### What the task requires
Write each line out a second time, exactly as shown below.

(Pixel coordinate grounding data)
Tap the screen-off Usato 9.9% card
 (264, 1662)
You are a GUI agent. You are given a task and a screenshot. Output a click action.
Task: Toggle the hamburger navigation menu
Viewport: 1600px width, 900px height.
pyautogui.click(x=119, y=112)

### Written answer
Tap the screen-off Usato 9.9% card
 (264, 1662)
You are a GUI agent. You are given a task and a screenshot. Output a click action.
Task: Toggle the hamburger navigation menu
Viewport: 1600px width, 900px height.
pyautogui.click(x=119, y=112)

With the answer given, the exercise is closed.